THE EXERCISE: Recast all of the material below as a Markdown table with the columns "No." and "Text", one nonblank line per row, numbered in order. Skip blank lines and leave out any pictures.

RECORD LIST:
+===+
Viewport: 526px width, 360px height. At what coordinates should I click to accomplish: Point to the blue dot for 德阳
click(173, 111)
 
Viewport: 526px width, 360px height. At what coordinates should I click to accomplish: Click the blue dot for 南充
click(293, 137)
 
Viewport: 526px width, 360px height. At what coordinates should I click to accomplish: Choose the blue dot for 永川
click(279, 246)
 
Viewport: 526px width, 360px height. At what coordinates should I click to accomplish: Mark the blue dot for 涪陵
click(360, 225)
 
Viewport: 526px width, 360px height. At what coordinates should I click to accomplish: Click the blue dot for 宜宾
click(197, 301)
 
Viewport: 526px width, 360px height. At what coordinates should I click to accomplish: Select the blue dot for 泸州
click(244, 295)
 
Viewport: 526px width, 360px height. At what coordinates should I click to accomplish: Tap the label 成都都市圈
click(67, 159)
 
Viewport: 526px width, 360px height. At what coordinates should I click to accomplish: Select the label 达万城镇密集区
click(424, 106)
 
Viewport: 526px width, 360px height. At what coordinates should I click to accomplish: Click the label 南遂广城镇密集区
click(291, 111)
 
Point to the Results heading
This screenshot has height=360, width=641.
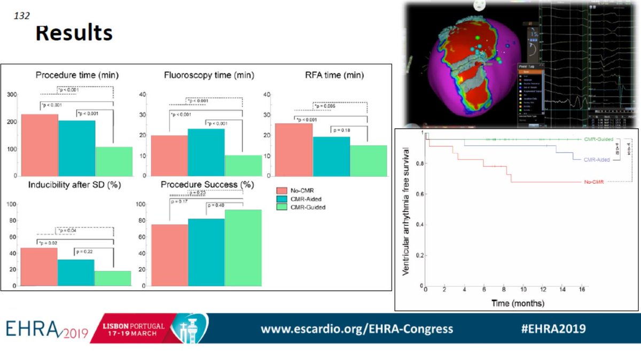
+===+
RESULT BELOW:
| No. | Text |
|---|---|
| 1 | Viewport: 526px width, 360px height. At what coordinates should I click to accomplish: Point to the blue dot for 德阳 |
| 2 | click(173, 111) |
| 3 | Viewport: 526px width, 360px height. At what coordinates should I click to accomplish: Click the blue dot for 南充 |
| 4 | click(293, 137) |
| 5 | Viewport: 526px width, 360px height. At what coordinates should I click to accomplish: Choose the blue dot for 永川 |
| 6 | click(279, 246) |
| 7 | Viewport: 526px width, 360px height. At what coordinates should I click to accomplish: Mark the blue dot for 涪陵 |
| 8 | click(360, 225) |
| 9 | Viewport: 526px width, 360px height. At what coordinates should I click to accomplish: Click the blue dot for 宜宾 |
| 10 | click(197, 301) |
| 11 | Viewport: 526px width, 360px height. At what coordinates should I click to accomplish: Select the blue dot for 泸州 |
| 12 | click(244, 295) |
| 13 | Viewport: 526px width, 360px height. At what coordinates should I click to accomplish: Tap the label 成都都市圈 |
| 14 | click(67, 159) |
| 15 | Viewport: 526px width, 360px height. At what coordinates should I click to accomplish: Select the label 达万城镇密集区 |
| 16 | click(424, 106) |
| 17 | Viewport: 526px width, 360px height. At what coordinates should I click to accomplish: Click the label 南遂广城镇密集区 |
| 18 | click(291, 111) |
| 19 | Point to the Results heading |
| 20 | This screenshot has height=360, width=641. |